Search code examples
rggplot2plotmedianconfidence-interval

Calculation of confidence intervals of the median in ggplot


I have a dataset consisting of a virtual population with multiple observations per ID. This population is categorized into two groups. I would like to plot the observations vs. time for each group. I could successfully calculate the mean and the confidence interval of the mean using stat_summary. However, in a second plot, I would like to do the same for the median. stat_summary(fun.y=median) does work but I could not find a solution to calculate the proper confidence intervals for the median. Do I have to calculate them separately?

Here's the relevant part of the ggplotcode:

my.labels <- c("1250 mg/m²\nwith dose\nadjustments",
           "1250 mg/m²\nwithout dose\nadjustments")
ggplot(data, aes(x=TIME, y=P2X))+ 
      stat_summary(geom="ribbon", fun.data=mean_cl_boot, 
    fun.args=list(conf.int=0.95), 
                  aes(fill=factor(GROUP),color=NA), alpha = .55)+
      stat_summary(geom="line", fun.y=mean, aes(linetype=factor(GROUP)))+
      scale_fill_manual("dose",labels=my.labels,values=c("#999999", "lightblue"))+
      scale_linetype_manual("dose",labels=my.labels,values = c("solid","dashed"))+
      scale_color_manual("dose",values=c("black", "black"))+labs(x="Time [cycle]",y="Probability [%]")+
      scale_x_continuous(breaks = c(0,1,2,3,4,5,6))+ theme(legend.title=element_blank())+
      scale_y_continuous(labels = function(x) paste0(x*100))

Thank you in advance!


Solution

  • I use the following function to easily add non-parametric estimates and confidence intervals for the median with stat_summary:

    
    quantile_cl <- function(y, q=0.5, conf.level = 0.95, na.rm=TRUE) {
      alpha <- 1 - conf.level
      if (na.rm) y <- y[!is.na(y)]
      n <- length(y)
      l <- qbinom(alpha/2, size=n, prob = q)
      u <- 1 + n - l
      ys <- sort.int(c(-Inf, y, Inf), partial = c(1 + l, 1 + u))
      data.frame(
        y = quantile(y, probs = q, na.rm=na.rm, type = 8),
        ymin = ys[1 + l],
        ymax = ys[1 + u]
      )
    }
    
    median_cl <- function(y, conf.level=0.95, na.rm=TRUE) quantile_cl(y, q=0.5, conf.level=conf.level, na.rm=na.rm)
    

    Example use:

    library(ggplot2)
    
    ggplot(iris, aes(x = Species, y = Sepal.Length)) +
      geom_violin(aes(fill = Species), trim = FALSE) +
      stat_summary(fun.data = mean_cl_normal, geom="crossbar", aes(color = "normal")) +
      stat_summary(fun.data = median_cl, aes(color = "nonparametric"), size = 1) +
      scale_color_manual(values = c("red", "black"), "method") +
      NULL
    

    These non-parametric confidence intervals for the median are always almost exact no matter the true distribution, but if you know the distribution you could construct better estimates & intervals. For example, if you knew your data came from a Gaussian mean_cl_normal would give the best estimates for the median (not of your sample but of the underlying distribution)!

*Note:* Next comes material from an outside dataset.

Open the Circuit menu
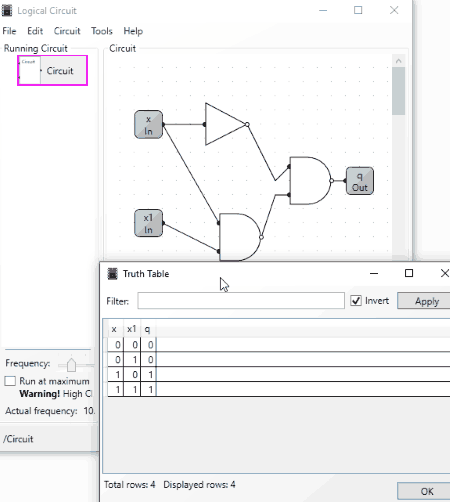The width and height of the screenshot is (450, 502). click(67, 31)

    # coverage probability of ci
    mean(replicate(1000, {res <- quantile_cl(rnorm(100), q=0.5, conf.level=0.8); res$ymin<=0 & res$ymax>=0}))
    #> [1] 0.814
    mean(replicate(1000, {res <- mean_cl_normal(rnorm(100), conf.int = 0.8); res$ymin<=0 & res$ymax>=0}))
    #> [1] 0.804
    
    # mean width of ci
    mean(replicate(1000, {res <- quantile_cl(rnorm(100), q=0.5, conf.level=0.8); res$ymax-res$ymin}))
    #> [1] 0.3276851
    mean(replicate(1000, {res <- mean_cl_normal(rnorm(100), conf.int = 0.8); res$ymax-res$ymin}))
    #> [1] 0.2574329
    

    If there is demand, I'll try to get this function into Hmisc (where mean_cl_boot (smean.cl.normal) etc. are implemented).